Pat Maurer, Review Correspondent
This is a tough one to write about, but it was pretty interesting. Some parents have been concerned with the way the tryouts were conducted this year and whether there was favoritism in the team selection process.
I almost didn’t get to attend because of this job. I was told the media wasn’t invited, that the meeting was only for parents. I believe that was the first time I have ever been told I couldn’t attend a meeting.
My comment that I was not only a reporter, but also a grandmother of one of the students who tried out for the team, changed that and I was able to go in after all.
My take on the meeting is that the tryout process needs a bit of work. Mainly that things, particularly the rules, should be explained more clearly to parents, so there won’t be the impression of favoritism.
To explain, during a three day tryout process recently, 14 of 26 incoming high school students who earned the highest points were selected for the fall freshmen team based on a system that awarded points for various Volleyball “tests”. Those who scored highest made the team.
Several parents have said they were told that attendance at the tryouts was a mandatory thing if the students wanted to try out for the team and that there would be no exceptions to that rule.
According to Facebook posts by one upset parent, Tara Hovey, there were exceptions made and one student, vacationing with parents at the time of the tryouts and unable to attend, was given an individual tryout after the rest of the students had already attended the main sessions.
On Facebook, Hovey said one parent whose daughter wanted to try out for the team didn’t realize that a physical report was necessary to try out and because she didn’t have the document to turn in; her daughter lost all of the points awarded for the first of the three days. On the second day, with the physical report in hand, the student completed the last two sessions of the tryouts. Her parent’s request that the student be allowed to make up the first session was denied and she was told there was no exceptions – that attendance was mandatory. Hovey said that student had scored 15th in the number of points even though she missed the first session. She stressed that the student was not her own daughter who scored 17th place in points and did not make the team.
At the special meeting with parents Monday evening, Athletic Director Dan Haggart said there were actually two students who had individual tryouts after the main sessions. “Only one of those two scored high enough to make the team,” he said.
The following week after the main tryouts, one student, who was on vacation with family when the tryouts were held, was allowed to try out in an individual session and a week after that a second student, who was also away with family at the time, was also given a chance to try out for the team on an individual basis.

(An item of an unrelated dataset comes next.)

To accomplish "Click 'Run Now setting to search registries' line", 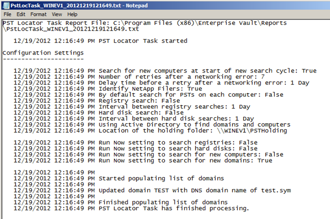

When one of the first 14 students chosen for the team dropped out, the second student, who subsequently received points putting her in the 15th position, was added to the team.
On Facebook, Hovey posted, “My daughter Maddie was outraged and thought that the spot should have been given to the girl who [originally] scored 15th place. She was outraged that the other young lady wasn’t able to make up the try out day she missed but the new member of the team obviously was. She kept asking me why the young lady in question didn’t have to follow the same rules as everybody else.” Hovey said she went to administrators to ask why some students get preferential treatment. She said, “The administration’s position is that the young lady was not given a make-up or special tryout but rather an ‘opportunity’ because it is their duty to give opportunities to children.”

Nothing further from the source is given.